### [Reading passage]

■ ■ ■

Right. We have a snubbing unit moving on the location and should be ready to start cleaning it out sometime in the first week of May.

Q - Faisel Khan

Great. Thank you very much.

Operator

Our next question comes from the line of Carl Kirst with Credit Suisse.

Q - Carl Kirst

Good morning, everybody, and thanks for the time here. I think all of my questions have been hit, just to kind of clean up, the first is from a very 30,000-foot standpoint, as we are looking at the production profile throughout 2006, you obviously have a good amount of development wells coming in for the second and third quarter. Should we then take that that there shouldn't be any dip here sequentially from first quarter?

A - Keith Rattie

No. We -- I think -- I tried to clarify in the remarks that our production will decline or could decline in the second quarter of this year. I won't say that we can overcome it, but it typically does because we have winter access restrictions at Pinedale, for example, that result in no completions being added in the first until late in the second quarter, and really, that production doesn't start to impact our results until the third and fourth quarter.

■ ■ ■

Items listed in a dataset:
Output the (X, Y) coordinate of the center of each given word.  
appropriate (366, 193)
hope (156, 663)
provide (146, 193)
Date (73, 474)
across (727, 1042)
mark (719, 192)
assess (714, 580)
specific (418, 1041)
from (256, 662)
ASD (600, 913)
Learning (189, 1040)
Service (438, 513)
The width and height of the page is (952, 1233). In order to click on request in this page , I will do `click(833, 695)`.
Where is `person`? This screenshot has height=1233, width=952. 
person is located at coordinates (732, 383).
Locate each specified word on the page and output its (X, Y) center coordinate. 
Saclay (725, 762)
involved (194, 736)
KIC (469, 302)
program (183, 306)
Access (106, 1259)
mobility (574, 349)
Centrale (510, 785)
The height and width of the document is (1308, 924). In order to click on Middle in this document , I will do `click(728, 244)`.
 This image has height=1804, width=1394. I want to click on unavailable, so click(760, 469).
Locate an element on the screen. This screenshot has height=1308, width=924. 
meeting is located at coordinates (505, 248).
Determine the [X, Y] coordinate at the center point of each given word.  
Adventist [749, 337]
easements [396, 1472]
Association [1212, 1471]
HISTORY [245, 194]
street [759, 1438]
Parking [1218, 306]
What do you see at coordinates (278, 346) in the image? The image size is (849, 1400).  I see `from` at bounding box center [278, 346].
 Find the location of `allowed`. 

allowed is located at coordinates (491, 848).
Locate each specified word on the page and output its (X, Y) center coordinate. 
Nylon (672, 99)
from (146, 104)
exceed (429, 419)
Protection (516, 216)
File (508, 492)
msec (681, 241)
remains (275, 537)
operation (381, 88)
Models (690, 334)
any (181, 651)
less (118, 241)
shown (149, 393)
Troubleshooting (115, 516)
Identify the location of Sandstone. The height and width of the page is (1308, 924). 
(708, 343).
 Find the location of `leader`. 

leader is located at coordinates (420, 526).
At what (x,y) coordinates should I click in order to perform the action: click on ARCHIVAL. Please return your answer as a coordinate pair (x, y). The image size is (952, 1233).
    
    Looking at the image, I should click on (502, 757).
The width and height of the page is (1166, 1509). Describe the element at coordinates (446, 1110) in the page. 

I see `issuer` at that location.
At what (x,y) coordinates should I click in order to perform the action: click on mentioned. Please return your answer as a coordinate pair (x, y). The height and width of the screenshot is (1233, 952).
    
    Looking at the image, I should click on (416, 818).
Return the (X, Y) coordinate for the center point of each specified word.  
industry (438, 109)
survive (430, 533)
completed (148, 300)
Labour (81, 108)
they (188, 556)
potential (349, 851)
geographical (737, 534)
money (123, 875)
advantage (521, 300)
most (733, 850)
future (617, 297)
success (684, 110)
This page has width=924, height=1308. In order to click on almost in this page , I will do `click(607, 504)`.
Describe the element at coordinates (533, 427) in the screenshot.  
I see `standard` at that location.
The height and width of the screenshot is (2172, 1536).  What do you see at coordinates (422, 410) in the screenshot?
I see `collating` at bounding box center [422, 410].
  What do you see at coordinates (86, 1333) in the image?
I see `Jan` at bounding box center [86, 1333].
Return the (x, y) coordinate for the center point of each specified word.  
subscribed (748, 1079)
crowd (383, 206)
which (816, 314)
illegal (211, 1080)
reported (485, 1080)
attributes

■ ■ ■

### [Problems to work on]
1 - Translate this sentence from the call transcript above into Spanish: "We have a snubbing unit moving on the location and should be ready to start cleaning it out sometime in the first week of May."
2 - Reproduce the call transcript above word for word, from "Good morning, everybody, and" up to and including "from first quarter?".
3 - Resume the call transcript above, picking up right after its final sentence.

### [Responses to the exercise]
1 - Tenemos una unidad de snubbing trasladándose a la locación y deberíamos estar listos para comenzar a limpiarlo en algún momento de la primera semana de mayo.

2 -
Good morning, everybody, and thanks for the time here. I think all of my questions have been hit, just to kind of clean up, the first is from a very 30,000-foot standpoint, as we are looking at the production profile throughout 2006, you obviously have a good amount of development wells coming in for the second and third quarter. Should we then take that that there shouldn't be any dip here sequentially from first quarter?

3 -
A - Charles Stanley

And keep in mind, Carl, that we have -- the majority of our acreage is federal leases in the Rockies and as a result, there are restrictions on a lot of the acreage that impact our ability to turn wells on until the summertime. So Keith's right. We still have an inclined solid tube production profile and you should anticipate a decline in production basically from our fourth quarter of each year through the third quarter of the subsequent year.

A - Keith Rattie

That obviously doesn't mean that on a quarter-to-quarter, year-to-year basis, you should count on some volume growth.

Q - Carl Kirst

Great, okay. Now appreciate that clarification. Then just lastly, on Pinedale. Given the amount of the efficiencies and reduced cycle time that you guys continue to eke out here and I guess we're going to, what, nine rigs here for this summer? And I don't know if that's going to stay around for this winter, but, geez, it would seem that if you average eight rigs next year at even only 45 days you get a 50% bump in what you'd be able to drill at Pinedale next year.

A - Charles Stanley

That's good math. Keep in mind that, number one, we had an exception last winter that allowed us to put a seventh rig out there. We don't anticipate getting that again next winter. So we'll only have six rigs working through the winter instead of seven. Secondly, you need to build into your analysis the fact that these rigs have to ultimately move from one pad to the next and that takes time to rig-down, move, and rig-up. So in between wells on a pad, the skidding of the rig is a fairly quick and easy thing to do because you don't take the rig apart. But there is a time lag that you need to factor in, in moving from pad to pad.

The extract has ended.